BEGIN Extracted information

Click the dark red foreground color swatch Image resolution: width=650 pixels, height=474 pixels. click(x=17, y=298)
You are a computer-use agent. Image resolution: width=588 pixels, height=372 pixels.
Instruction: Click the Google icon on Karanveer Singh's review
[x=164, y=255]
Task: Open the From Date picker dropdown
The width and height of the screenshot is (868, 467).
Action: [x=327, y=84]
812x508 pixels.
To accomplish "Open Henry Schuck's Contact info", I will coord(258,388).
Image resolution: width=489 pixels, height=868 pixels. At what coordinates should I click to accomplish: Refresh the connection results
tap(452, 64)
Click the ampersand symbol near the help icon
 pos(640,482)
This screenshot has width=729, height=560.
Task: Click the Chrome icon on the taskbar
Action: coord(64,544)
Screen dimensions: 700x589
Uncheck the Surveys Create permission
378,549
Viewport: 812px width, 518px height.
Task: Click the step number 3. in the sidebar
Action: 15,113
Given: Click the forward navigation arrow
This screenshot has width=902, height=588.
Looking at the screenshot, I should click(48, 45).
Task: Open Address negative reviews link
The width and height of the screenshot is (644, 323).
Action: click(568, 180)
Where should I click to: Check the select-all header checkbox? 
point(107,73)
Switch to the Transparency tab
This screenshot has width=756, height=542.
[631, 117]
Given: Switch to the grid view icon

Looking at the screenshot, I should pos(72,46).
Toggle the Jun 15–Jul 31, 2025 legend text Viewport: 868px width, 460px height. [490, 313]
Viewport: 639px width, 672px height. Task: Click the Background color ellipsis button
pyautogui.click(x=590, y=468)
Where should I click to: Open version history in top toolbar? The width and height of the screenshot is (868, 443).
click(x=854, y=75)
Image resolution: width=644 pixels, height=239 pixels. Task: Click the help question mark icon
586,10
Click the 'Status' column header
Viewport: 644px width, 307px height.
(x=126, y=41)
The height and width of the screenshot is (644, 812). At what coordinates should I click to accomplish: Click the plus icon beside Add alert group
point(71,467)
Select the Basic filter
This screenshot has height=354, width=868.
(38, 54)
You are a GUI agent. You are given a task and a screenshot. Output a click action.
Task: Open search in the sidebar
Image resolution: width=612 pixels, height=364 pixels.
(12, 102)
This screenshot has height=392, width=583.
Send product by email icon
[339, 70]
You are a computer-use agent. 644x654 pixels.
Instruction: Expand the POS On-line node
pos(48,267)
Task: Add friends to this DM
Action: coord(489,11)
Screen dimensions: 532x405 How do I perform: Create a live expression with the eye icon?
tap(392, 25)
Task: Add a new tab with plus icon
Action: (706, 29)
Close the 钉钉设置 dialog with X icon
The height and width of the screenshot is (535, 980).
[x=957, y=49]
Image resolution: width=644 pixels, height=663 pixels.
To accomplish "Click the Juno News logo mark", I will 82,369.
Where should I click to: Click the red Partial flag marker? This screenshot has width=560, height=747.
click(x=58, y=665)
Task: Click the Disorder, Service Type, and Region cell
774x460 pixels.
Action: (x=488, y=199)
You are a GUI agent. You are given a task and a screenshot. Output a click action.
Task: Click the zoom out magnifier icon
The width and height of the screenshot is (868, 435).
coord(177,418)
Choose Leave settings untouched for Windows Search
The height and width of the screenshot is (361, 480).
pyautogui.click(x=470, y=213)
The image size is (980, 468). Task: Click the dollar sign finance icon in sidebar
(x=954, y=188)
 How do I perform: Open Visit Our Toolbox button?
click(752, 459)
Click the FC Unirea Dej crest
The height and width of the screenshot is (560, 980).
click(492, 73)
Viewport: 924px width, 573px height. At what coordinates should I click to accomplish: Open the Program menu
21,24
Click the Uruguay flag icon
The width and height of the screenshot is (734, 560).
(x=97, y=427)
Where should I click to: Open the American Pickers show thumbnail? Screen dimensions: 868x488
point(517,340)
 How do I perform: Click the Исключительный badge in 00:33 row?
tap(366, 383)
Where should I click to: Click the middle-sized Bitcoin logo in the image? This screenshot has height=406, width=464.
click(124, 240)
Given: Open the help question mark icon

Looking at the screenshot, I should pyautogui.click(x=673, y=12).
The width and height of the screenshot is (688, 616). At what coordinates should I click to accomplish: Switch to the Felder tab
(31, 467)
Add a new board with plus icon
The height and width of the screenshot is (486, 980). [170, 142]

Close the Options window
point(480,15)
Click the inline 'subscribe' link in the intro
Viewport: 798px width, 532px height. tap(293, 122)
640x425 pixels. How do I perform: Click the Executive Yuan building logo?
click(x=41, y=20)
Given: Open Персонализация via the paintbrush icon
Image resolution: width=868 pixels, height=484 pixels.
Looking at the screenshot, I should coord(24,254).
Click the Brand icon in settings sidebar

END Extracted information

Retype all of the data shown above, word for word.

Click the dark red foreground color swatch Image resolution: width=650 pixels, height=474 pixels. click(x=17, y=298)
You are a computer-use agent. Image resolution: width=588 pixels, height=372 pixels.
Instruction: Click the Google icon on Karanveer Singh's review
[x=164, y=255]
Task: Open the From Date picker dropdown
The width and height of the screenshot is (868, 467).
Action: [x=327, y=84]
812x508 pixels.
To accomplish "Open Henry Schuck's Contact info", I will coord(258,388).
Image resolution: width=489 pixels, height=868 pixels. At what coordinates should I click to accomplish: Refresh the connection results
tap(452, 64)
Click the ampersand symbol near the help icon
 pos(640,482)
This screenshot has width=729, height=560.
Task: Click the Chrome icon on the taskbar
Action: coord(64,544)
Screen dimensions: 700x589
Uncheck the Surveys Create permission
378,549
Viewport: 812px width, 518px height.
Task: Click the step number 3. in the sidebar
Action: 15,113
Given: Click the forward navigation arrow
This screenshot has width=902, height=588.
Looking at the screenshot, I should click(48, 45).
Task: Open Address negative reviews link
The width and height of the screenshot is (644, 323).
Action: click(568, 180)
Where should I click to: Check the select-all header checkbox? 
point(107,73)
Switch to the Transparency tab
This screenshot has width=756, height=542.
[631, 117]
Given: Switch to the grid view icon

Looking at the screenshot, I should pos(72,46).
Toggle the Jun 15–Jul 31, 2025 legend text Viewport: 868px width, 460px height. [490, 313]
Viewport: 639px width, 672px height. Task: Click the Background color ellipsis button
pyautogui.click(x=590, y=468)
Where should I click to: Open version history in top toolbar? The width and height of the screenshot is (868, 443).
click(x=854, y=75)
Image resolution: width=644 pixels, height=239 pixels. Task: Click the help question mark icon
586,10
Click the 'Status' column header
Viewport: 644px width, 307px height.
(x=126, y=41)
The height and width of the screenshot is (644, 812). At what coordinates should I click to accomplish: Click the plus icon beside Add alert group
point(71,467)
Select the Basic filter
This screenshot has height=354, width=868.
(38, 54)
You are a GUI agent. You are given a task and a screenshot. Output a click action.
Task: Open search in the sidebar
Image resolution: width=612 pixels, height=364 pixels.
(12, 102)
This screenshot has height=392, width=583.
Send product by email icon
[339, 70]
You are a computer-use agent. 644x654 pixels.
Instruction: Expand the POS On-line node
pos(48,267)
Task: Add friends to this DM
Action: coord(489,11)
Screen dimensions: 532x405 How do I perform: Create a live expression with the eye icon?
tap(392, 25)
Task: Add a new tab with plus icon
Action: (706, 29)
Close the 钉钉设置 dialog with X icon
The height and width of the screenshot is (535, 980).
[x=957, y=49]
Image resolution: width=644 pixels, height=663 pixels.
To accomplish "Click the Juno News logo mark", I will 82,369.
Where should I click to: Click the red Partial flag marker? This screenshot has width=560, height=747.
click(x=58, y=665)
Task: Click the Disorder, Service Type, and Region cell
774x460 pixels.
Action: (x=488, y=199)
You are a GUI agent. You are given a task and a screenshot. Output a click action.
Task: Click the zoom out magnifier icon
The width and height of the screenshot is (868, 435).
coord(177,418)
Choose Leave settings untouched for Windows Search
The height and width of the screenshot is (361, 480).
pyautogui.click(x=470, y=213)
The image size is (980, 468). Task: Click the dollar sign finance icon in sidebar
(x=954, y=188)
 How do I perform: Open Visit Our Toolbox button?
click(752, 459)
Click the FC Unirea Dej crest
The height and width of the screenshot is (560, 980).
click(492, 73)
Viewport: 924px width, 573px height. At what coordinates should I click to accomplish: Open the Program menu
21,24
Click the Uruguay flag icon
The width and height of the screenshot is (734, 560).
(x=97, y=427)
Where should I click to: Open the American Pickers show thumbnail? Screen dimensions: 868x488
point(517,340)
 How do I perform: Click the Исключительный badge in 00:33 row?
tap(366, 383)
Where should I click to: Click the middle-sized Bitcoin logo in the image? This screenshot has height=406, width=464.
click(124, 240)
Given: Open the help question mark icon

Looking at the screenshot, I should pyautogui.click(x=673, y=12).
The width and height of the screenshot is (688, 616). At what coordinates should I click to accomplish: Switch to the Felder tab
(31, 467)
Add a new board with plus icon
The height and width of the screenshot is (486, 980). [170, 142]

Close the Options window
point(480,15)
Click the inline 'subscribe' link in the intro
Viewport: 798px width, 532px height. tap(293, 122)
640x425 pixels. How do I perform: Click the Executive Yuan building logo?
click(x=41, y=20)
Given: Open Персонализация via the paintbrush icon
Image resolution: width=868 pixels, height=484 pixels.
Looking at the screenshot, I should coord(24,254).
Click the Brand icon in settings sidebar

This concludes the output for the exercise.